Collected data entries ->
-*-*-

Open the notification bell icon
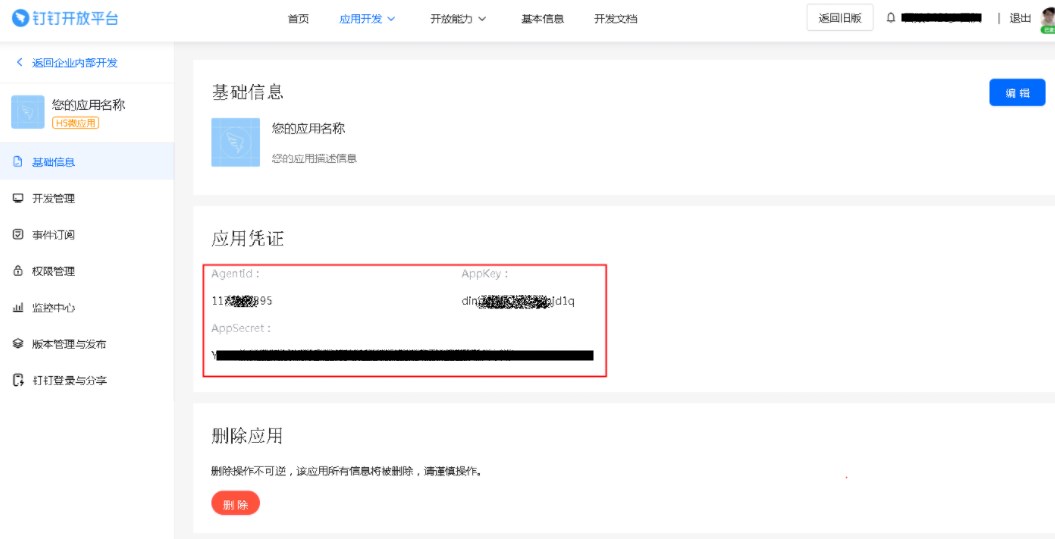 point(890,18)
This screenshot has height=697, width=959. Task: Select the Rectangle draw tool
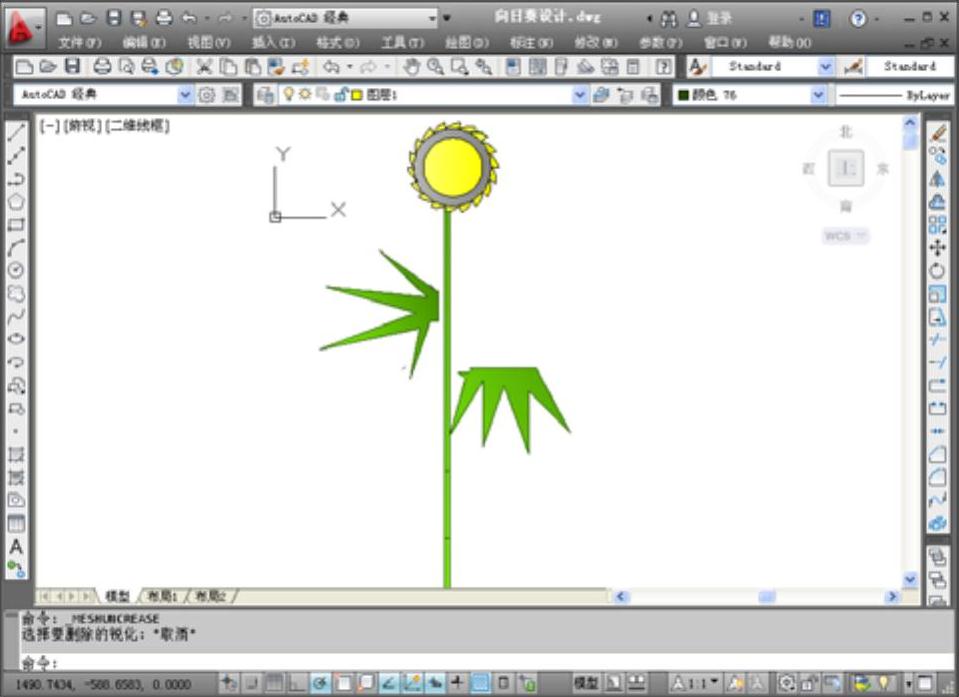pyautogui.click(x=16, y=224)
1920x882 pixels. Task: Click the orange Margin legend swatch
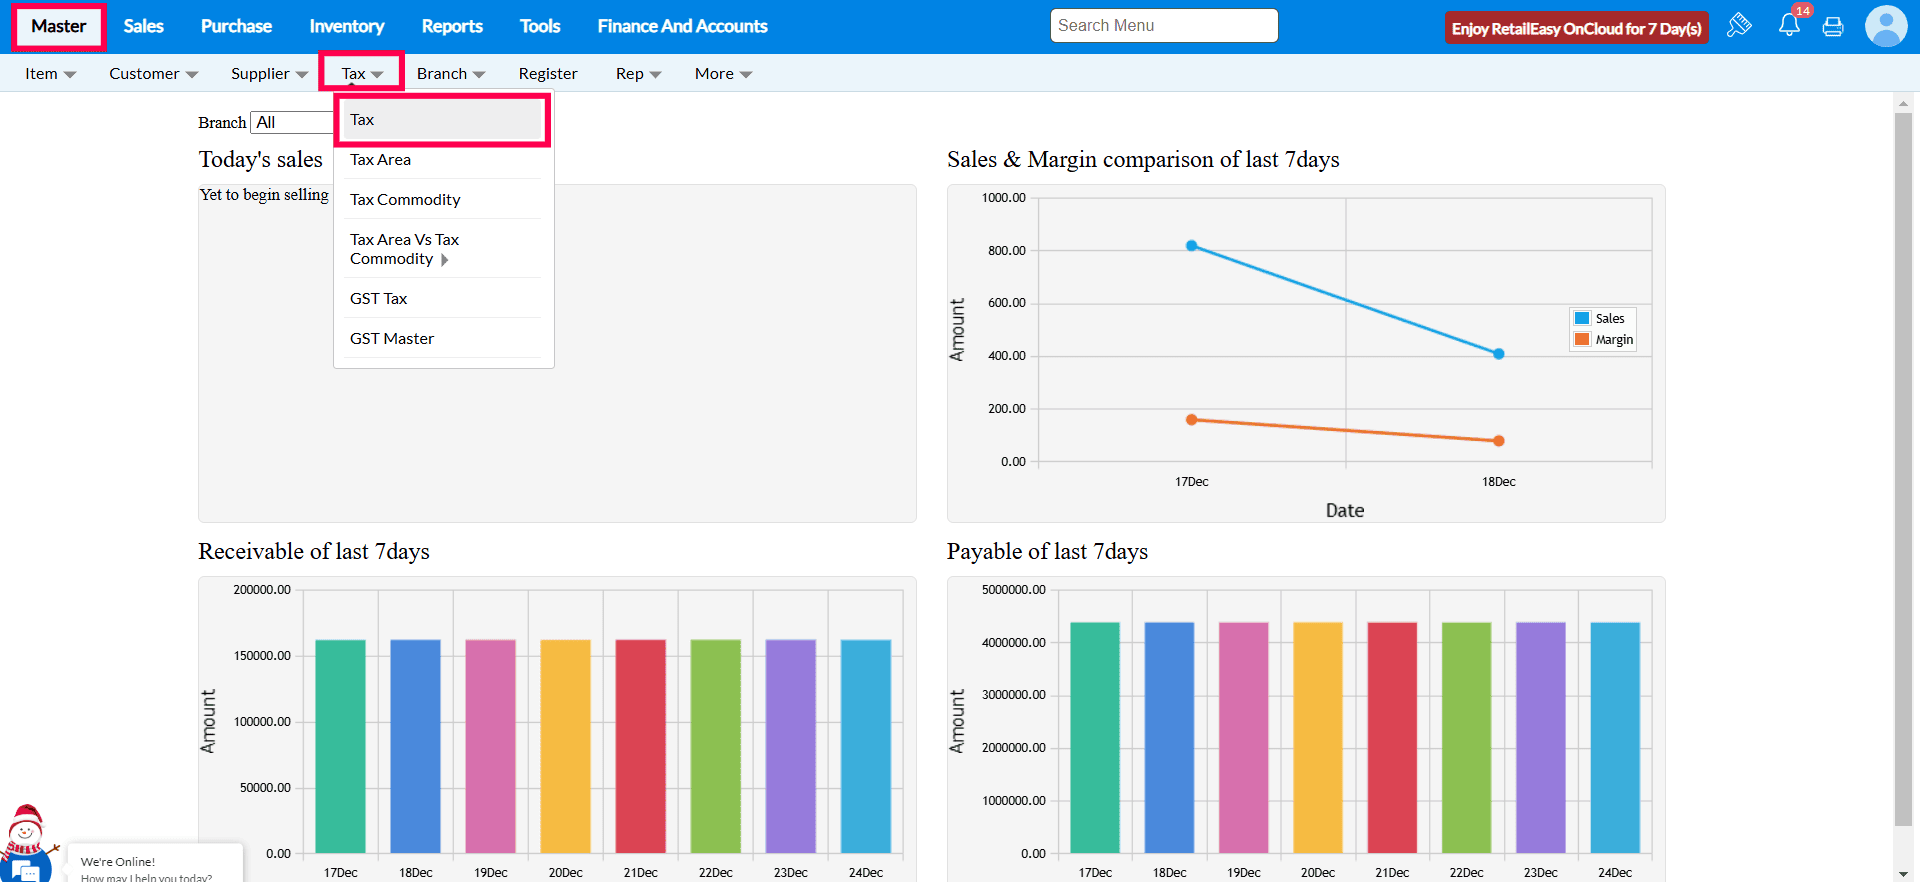click(x=1582, y=340)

-*-*-

Transcribe all the lines above exactly, apart from the pictures.

Open the notification bell icon
 point(890,18)
This screenshot has height=697, width=959. Task: Select the Rectangle draw tool
pyautogui.click(x=16, y=224)
1920x882 pixels. Task: Click the orange Margin legend swatch
click(x=1582, y=340)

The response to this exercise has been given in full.